A December story in The Tyee by Nick Smith described the Citta Slow movement, started in Italy 10 years ago and now taken up by almost 100 communities in Europe, Asia and Australia. Not a ploy to promote tourism, it’s a guide to civic planning. Citta Slow applicants must promise to adopt criteria to address the unique quality of their town, the sustainability of its infrastructure, the preservation of its history and the maintenance of local ways of doing things. Its general goal is to counter the ‘proliferation of uniformity.’ A group in Cowichan Bay, resisting pressures to turn their quaint seaside village into a ‘cookie cutter community’, has applied to be a slow town. If successful, it will be the first in North America.

A story in the Revelstoke Times Review in December reminded us that tension between residents and ‘weekenders’ in vacation areas isn’t exclusive to the Gulf Islands. The Weekender Effect: Hyperdevelopment in Mountain Towns by ecological historian Robert William Sandford focuses on the effects of rapid, poorly planned growth in his hometown, Canmore, Alberta. Formerly friendly neighbourhoods were turned into faceless subdivisions on weekdays and party destinations on weekends. Property prices soared so that many were only affordable as second and third homes for the wealthy.

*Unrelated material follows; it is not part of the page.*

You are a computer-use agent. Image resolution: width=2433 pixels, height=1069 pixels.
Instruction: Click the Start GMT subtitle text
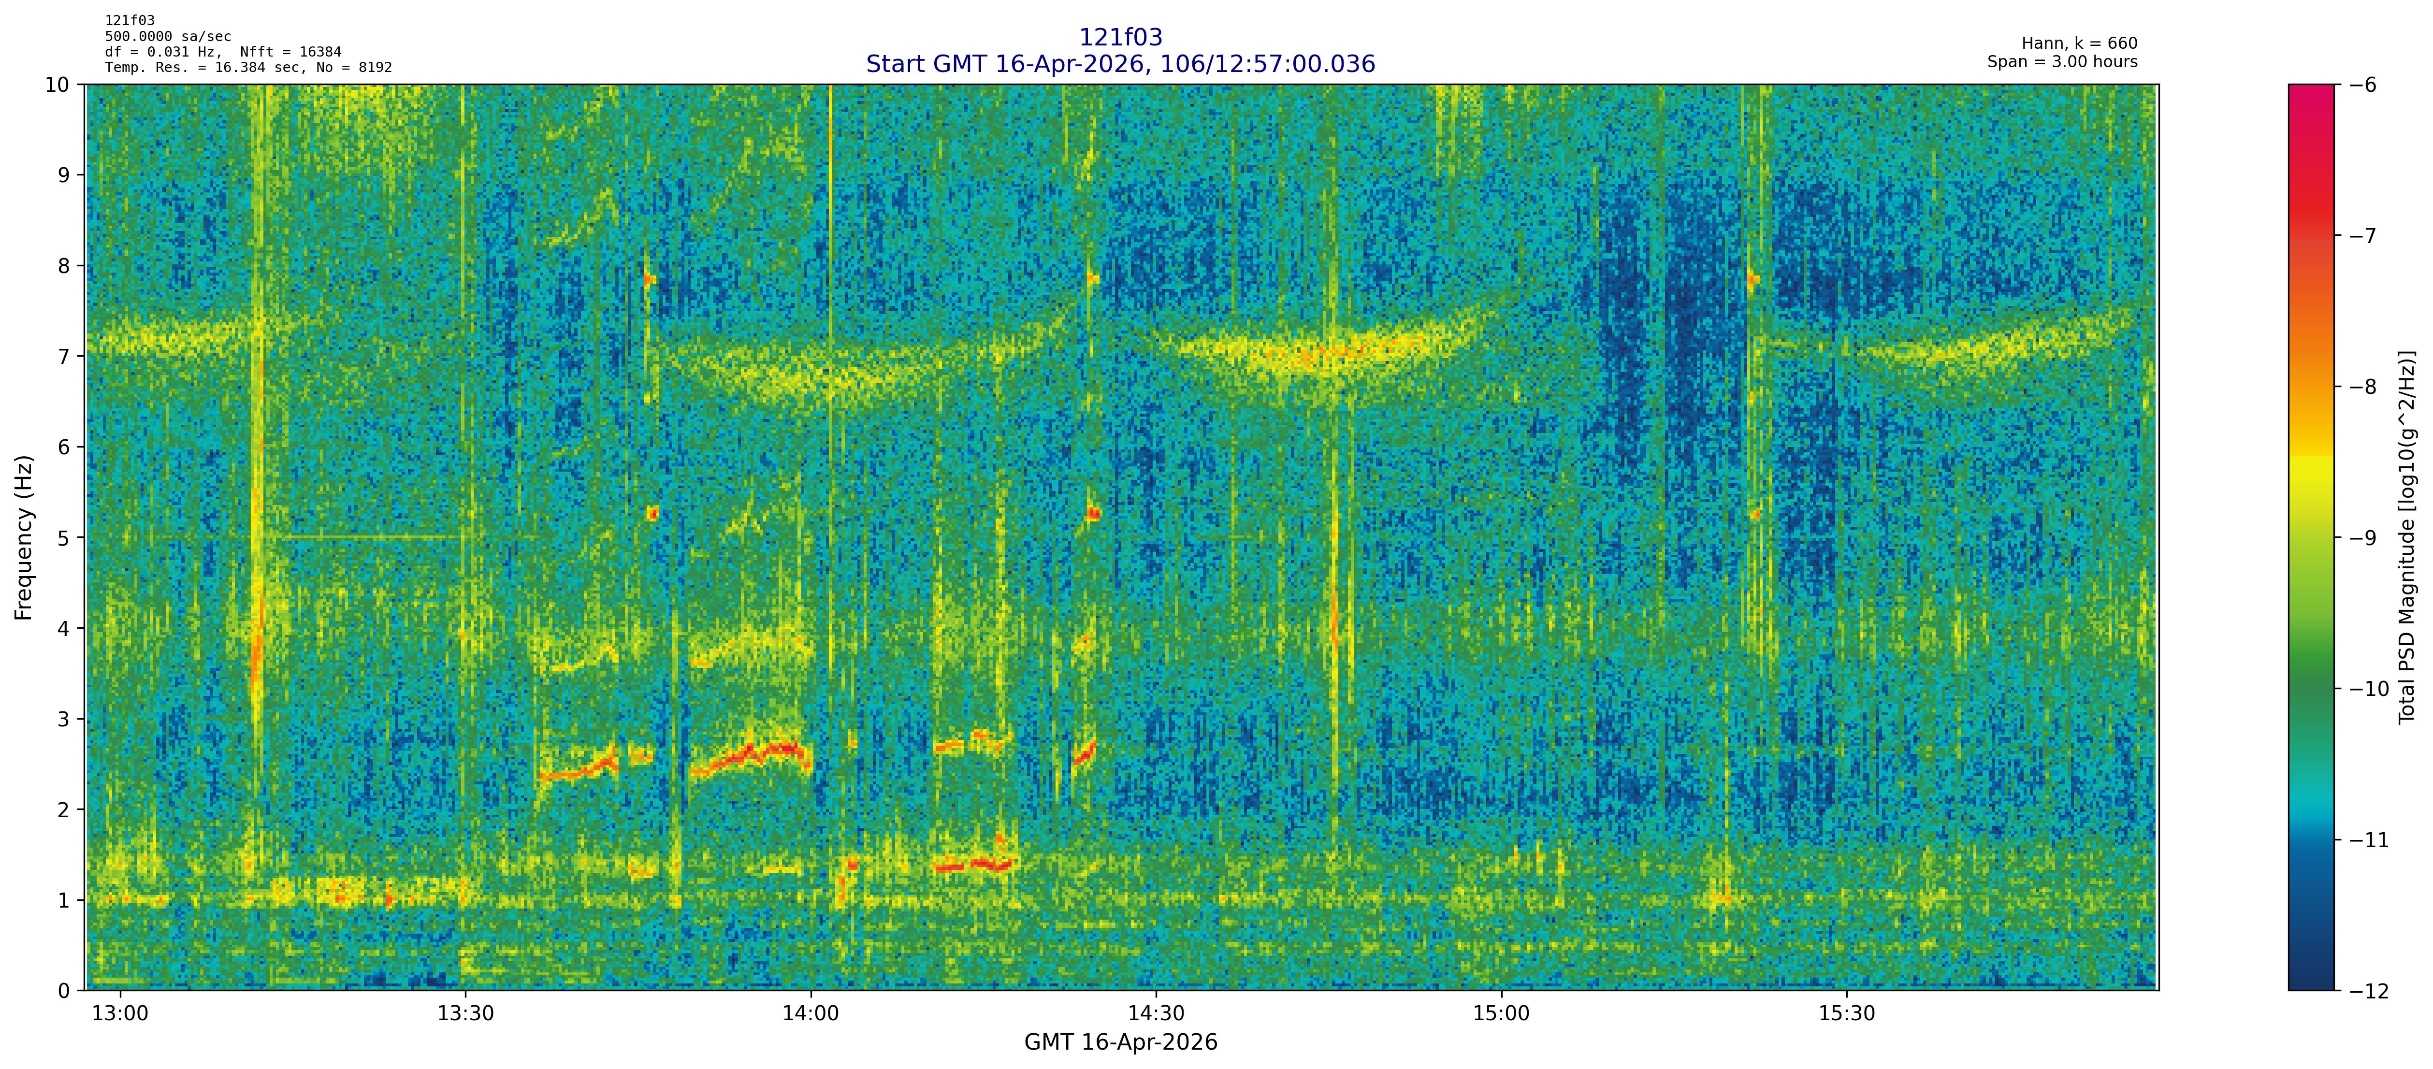1120,64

Canmore is more than a lesson for everyone who wants to preserve the mountain communities of western Canada.

It’s an example of what often happens when a beautiful place is ‘discovered’ and attracts a growing crowd. When it gets too crowded the place is no longer beautiful.

So, instead of being lured by tourist dollars and the convenience of fast food joints and strip malls, our communities’ greater value as places to live and enjoy our social and natural environments must be protected, Sandford writes. He doesn’t dismiss all growth as bad, nor is his argument with wealthy weekenders.

In fact, he thinks enlightened weekenders can be recruited to work towards the common goal of recognizing and countering the havoc they can, otherwise, wreak.